# Weber vs. Brinkman



## cleglue

I have a Brinkman smoker that I converted to gas a few years ago.  I haven't really used it much.  I'm wanted to go back to charcoal so I've been looking at purchasing a Smokey Mountain Cooker Smoker.  I have only seen the Weber smoker online.  The Weber looks like it is made much better than the Brinkman.  Any thoughts?

Thanks.


----------



## Captain Morgan

Yes, the Weber bullet is far superior.  Hard to find in stores, but Amazon
has free shipping.


----------



## Guest

WEBER

'Nuf said!


----------



## Bruce B

DITTO


----------



## Greg Rempe

Copy on the ditto...really there is no comparison!
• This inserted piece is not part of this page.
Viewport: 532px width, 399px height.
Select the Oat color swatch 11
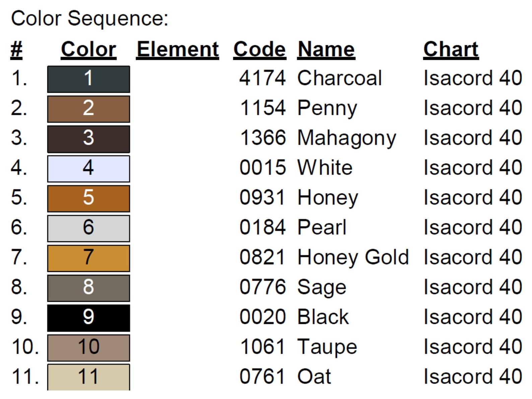click(88, 377)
How many brinkmans' do you see at comps?  You do, however, see a lot of teams using the WSM     :!:


----------



## Bill The Grill Guy

Weber


----------



## Finney

cleglue said:
			
		

> I have a Brinkman smoker that I converted to gas a few years ago.  I haven't really used it much.  I'm wanted to go back to charcoal so I've been looking at purchasing a Smokey Mountain Cooker Smoker.  I have only seen the Weber smoker online.  The Weber looks like it is made much better than the Brinkman.  Any thoughts?
> 
> Thanks.


Not to sound like a BBQ snob or anything... but there is no comparison between the two.  Buy the Weber. :!:


----------



## Guest

Burnt Food Dude said:
			
		

> ... Set your Guru, fill the water pan, ...



NO.. NO.. NOOOO!!! *Get it right!* You put *FOIL* in the pan!     

 :!: :!:  :!:


----------



## Nick Prochilo

Well I don't know about you guys, but I'd get the Weber!


----------



## Finney

Nick Prochilo said:
			
		

> Well I don't know about you guys, but I'd get the Weber!


I think you're on to something there Nick. :!:


----------



## cleglue

*Thanks*

Thanks for all the input.  It looked like the Weber was built much better.  I have 2 weber grills but no Weber smoker.  Thanks again.


----------